Il pointa le bâton que Merelya tenait. « Son propriétaire, où est-il ?

— Il est en train de dormir avec les vers et tu vas le bientôt le rejoindre si tu ne nous dis pas ce que tu nous veux. » Merelya retint Bunlo.

— Vous connaissez K'tilo ? Il est venu nous chercher et nous a emmenés ici, mais il est… il n'a pas pu nous suivre. »

Il les regarda, les jaugea, et sortit une feuille de sa veste. « Demain matin, à la première heure, rendez-vous aux portes du château avec cette invitation. Attendez que l'on vienne vous chercher. » Il tendit la feuille à Merelya qui la prit. Elle était vierge, seul un tampon l'ornait en plein milieu. Elle la passa à Villem et retint l'inconnu qui s'apprêtait à partir.

— Pourquoi est-ce qu'on irait là-bas ? K'tilo ne nous a rien dit à votre sujet, et on devrait vous faire confiance alors que vous nous suivez depuis une heure ?

— Vous voulez des réponses ? Soyez à l'heure. » Il réveilla son copain et le traîna dans la rue.

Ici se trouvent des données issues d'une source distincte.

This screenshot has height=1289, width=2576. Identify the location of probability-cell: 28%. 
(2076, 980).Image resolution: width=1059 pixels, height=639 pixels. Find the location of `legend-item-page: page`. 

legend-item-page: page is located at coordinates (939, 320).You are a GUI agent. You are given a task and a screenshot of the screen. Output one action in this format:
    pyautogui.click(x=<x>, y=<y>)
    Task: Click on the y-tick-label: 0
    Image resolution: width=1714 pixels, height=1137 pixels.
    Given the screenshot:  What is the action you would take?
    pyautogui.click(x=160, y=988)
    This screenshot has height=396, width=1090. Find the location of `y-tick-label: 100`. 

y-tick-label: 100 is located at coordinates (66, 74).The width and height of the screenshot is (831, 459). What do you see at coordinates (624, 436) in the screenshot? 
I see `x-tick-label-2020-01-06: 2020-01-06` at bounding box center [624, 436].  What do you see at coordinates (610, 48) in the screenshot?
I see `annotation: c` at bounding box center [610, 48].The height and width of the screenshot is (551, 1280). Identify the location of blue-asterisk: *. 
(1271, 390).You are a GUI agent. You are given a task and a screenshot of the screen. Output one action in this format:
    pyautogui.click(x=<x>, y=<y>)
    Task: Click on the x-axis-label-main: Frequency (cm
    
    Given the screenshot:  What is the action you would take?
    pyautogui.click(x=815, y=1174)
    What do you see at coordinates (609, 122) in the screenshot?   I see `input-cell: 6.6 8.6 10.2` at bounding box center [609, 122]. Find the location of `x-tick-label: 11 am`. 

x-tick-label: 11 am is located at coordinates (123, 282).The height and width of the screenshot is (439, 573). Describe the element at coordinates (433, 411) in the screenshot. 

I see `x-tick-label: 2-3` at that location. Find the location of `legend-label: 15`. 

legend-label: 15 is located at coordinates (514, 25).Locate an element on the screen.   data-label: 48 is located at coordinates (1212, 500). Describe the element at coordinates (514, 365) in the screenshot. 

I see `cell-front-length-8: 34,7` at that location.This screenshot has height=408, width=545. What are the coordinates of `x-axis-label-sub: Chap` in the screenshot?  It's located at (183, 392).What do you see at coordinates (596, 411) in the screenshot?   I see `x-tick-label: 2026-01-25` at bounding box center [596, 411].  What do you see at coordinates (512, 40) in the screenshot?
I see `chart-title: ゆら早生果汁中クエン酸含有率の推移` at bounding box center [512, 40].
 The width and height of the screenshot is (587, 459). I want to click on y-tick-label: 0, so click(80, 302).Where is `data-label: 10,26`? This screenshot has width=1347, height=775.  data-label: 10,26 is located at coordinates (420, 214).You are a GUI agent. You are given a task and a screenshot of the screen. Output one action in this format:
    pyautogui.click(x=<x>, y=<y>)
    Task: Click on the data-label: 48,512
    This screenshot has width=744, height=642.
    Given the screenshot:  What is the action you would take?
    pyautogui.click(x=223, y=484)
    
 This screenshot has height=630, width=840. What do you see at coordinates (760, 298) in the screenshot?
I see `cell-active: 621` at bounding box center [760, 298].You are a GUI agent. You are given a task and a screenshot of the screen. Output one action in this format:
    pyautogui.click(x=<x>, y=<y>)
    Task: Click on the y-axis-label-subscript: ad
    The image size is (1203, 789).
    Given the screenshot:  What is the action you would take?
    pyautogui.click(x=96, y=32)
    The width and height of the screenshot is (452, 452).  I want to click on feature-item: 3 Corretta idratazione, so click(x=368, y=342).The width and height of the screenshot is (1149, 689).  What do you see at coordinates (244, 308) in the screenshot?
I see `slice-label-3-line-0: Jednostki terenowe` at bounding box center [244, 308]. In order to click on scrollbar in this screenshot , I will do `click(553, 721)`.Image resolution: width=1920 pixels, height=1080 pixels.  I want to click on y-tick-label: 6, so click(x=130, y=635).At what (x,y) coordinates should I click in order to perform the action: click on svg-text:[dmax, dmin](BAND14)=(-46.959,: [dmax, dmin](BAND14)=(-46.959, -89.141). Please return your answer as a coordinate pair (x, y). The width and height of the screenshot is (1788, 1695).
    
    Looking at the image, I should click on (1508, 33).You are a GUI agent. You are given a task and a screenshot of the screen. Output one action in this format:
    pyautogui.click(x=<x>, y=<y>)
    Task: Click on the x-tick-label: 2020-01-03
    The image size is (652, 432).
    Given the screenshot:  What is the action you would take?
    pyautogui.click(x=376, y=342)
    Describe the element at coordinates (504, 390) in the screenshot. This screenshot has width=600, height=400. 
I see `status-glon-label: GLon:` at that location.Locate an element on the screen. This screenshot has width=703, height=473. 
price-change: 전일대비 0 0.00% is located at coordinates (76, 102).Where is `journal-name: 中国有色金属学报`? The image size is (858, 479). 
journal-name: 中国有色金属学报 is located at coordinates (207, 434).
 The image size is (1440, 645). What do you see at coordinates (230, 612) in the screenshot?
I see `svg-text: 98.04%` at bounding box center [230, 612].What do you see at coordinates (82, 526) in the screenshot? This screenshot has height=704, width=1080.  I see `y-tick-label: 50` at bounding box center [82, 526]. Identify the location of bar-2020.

« Qu'est-ce qu'on fait Mere ?

— Je ne lui fais pas confiance, mais on n'a pas vraiment le choix pour l'instant. Bunlo tu viendras avec moi. Villem et Chetif, prenez le bâton et faites vous discret. Si on ne revient pas vous avez l'ordre de rentrer, peut être que le bâton vous y aidera, et prévenez le général. » Ils acquiescèrent et Merelya passa le bâton à Villem. « Direction une auberge pour l'instant. Un repas et un bon lit ne nous feront pas de mal. »

Ils choisirent la première auberge qui servait des repas chauds et Villem et Chetif partirent à la recherche d'un endroit discret où passer la journée suivante. Ils avaient l'impression d'être levés depuis presque trois jours, ce qui était le cas, et profitèrent de ce repos. Chetif et Villem étaient partis dans leurs chambres depuis un moment avant que Bunlo ne fasse de même et les rejoigne. Merelya resta un peu plus longtemps à la taverne de l'auberge à réfléchir à ce qui pourrait se passer le lendemain matin.

Elle était presque la dernière dans la salle, deux hommes parlaient et riaient dans un coin, ils tournaient de temps en temps la tête dans sa direction, mais elle n'en avait rien à faire. Le propriétaire lui resservit une chope et s'en alla dans la cuisine. Les gens n'étaient pas bronzés ici. Elle ne pouvait s'empêcher de le remarquer. Les seuls endroits qu'elle connaissait qui protégeait suffisamment du soleil étaient infestés de créatures. Rien ne collait. Quelque chose ne tournait pas rond avec cette affaire.

Elle but une gorgée et emporta la chope avec elle dehors. Elle avait besoin de prendre l'air. Cette bière n'avait pas le goût de celles qu'elle avait l'habitude de boire. Elle ne pensait pas qu'elle était mauvaise, juste… Différente. Comme les étoiles dans le ciel, tiens.

Quelque chose d'autre brilla dans le ciel. Pas le ciel, mais le toit. Elle n'était pas seule et ils étaient nombreux. Elle avait laissé ses affaires dans sa chambre, elle ne pouvait pas se défendre comme ça. Elle rentra en vitesse dans l'auberge, entendant les bruits de personnes qui sautent sur le sol. Elle n'avait pas assez de temps !

Elle se saisit d'un couteau qu'elle plaça dans l'ouverture de son pantalon dans son dos et prit la chaise la proche d'elle. Elle se retourna, prête à affronter ceux qui franchiraient la porte. Mais le coup vint de derrière. Les deux hommes n'étaient pas là pour le plaisir, ils l'observaient depuis le début et elle avait relâcher sa garde. Avant de s'évanouir elle crut voir le propriétaire, accoudé à l'encadrement de la porte de la cuisine.